Published 12:32 am Wednesday, September 25, 2002

By By RANDY WINTON – Sports Writer
Ordinarily, Kurt Prater would do what he normally does on a football Friday afternoon. He'd go through the inventory … checking his pads, helmet, socks, cleats and wristbands; that No. 72 jersey hanging just so in his locker.
Mentally, he'd go through the same preparations as he has dozens of times leading up to that night's kickoff. He'd spend time in that "zone" where nothing exists aside from the team's game plan and his job as a starting lineman for T.R. Miller's eighth-ranked Tigers.
Ordinarily, he'd simply go through the same steps he always goes through to get ready for those memorable Friday night battles on the stage that is high school football.
But for Prater, this week's game with Andalusia is anything but ordinary.
This was going to be the game where two kids who grew up living the dream of playing high school football would meet in a friendly competition for small town bragging rights.
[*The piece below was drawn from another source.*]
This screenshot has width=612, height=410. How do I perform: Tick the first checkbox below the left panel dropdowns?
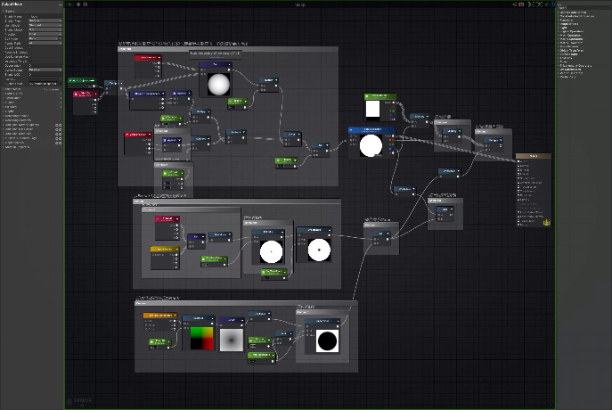pos(30,48)
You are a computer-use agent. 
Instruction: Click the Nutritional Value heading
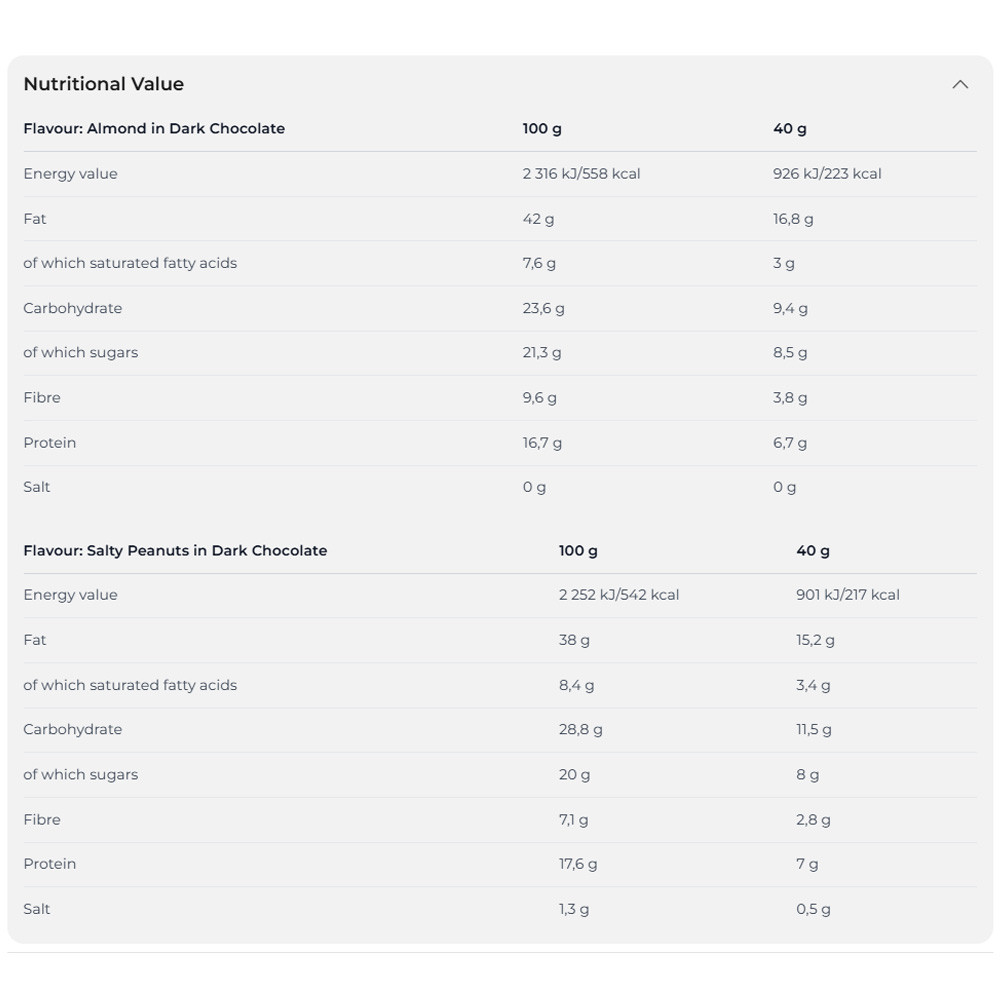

Here was Prater, the popular 6-2, 220 lineman from Miller against Michael Couch, the consummate community hero making his first start as Andalusia's premier tailback.
That conversation took place in July while the two played American Legion baseball. A month later, Couch was killed in a one-car accident.
To fully understand Prater's feelings coming into this clash between two talented high school football teams, one must understand this friendship. Prater and Couch had grown up together since they were 5, mostly on the athletic fields of Andalusia to play little league baseball and pee wee football and were inseparable until Prater's family moved to Brewton five years ago.
In that time, a bond was formed that will never be broken, not even by the untimely and painful death of a teenager's best friend.
How popular was Couch? His funeral in August was flooded by athletes from all over the area, including Opp, Brewton and other towns along the way. "It's like someone blew out a candle and you can't re-light it," a mother of an Andalusia player had said.
Couch was the very backbone of the Andalusia football team; great leader, great work habits, great talent.
And so it is, as Prater prepares for Friday night, he will do so with unknown emotions.
There have been the reminders since August. Pictures adorn the Prater household of two little boys growing through the years … always together. As they grew taller and stronger, one thing never changed; that winning smile and playful personality that endeared Michael to so many.
They knew they'd bump heads sooner or later, and Friday was to be the night. They had talked about it this past summer and had the usual verbal sparrings about who would get the better of whom. They looked forward to it after getting a taste in last year's game. It was Prater's first starting assignment for the Tigers and he had a great game, registering eight tackles, including one on Couch late in the game.
Typically, Kurt Prater is an emotionally-strong person, solid as a rock. But don't be surprised if for a moment Friday night, he lets down that emotional guard as he remembers and mourns for a friend.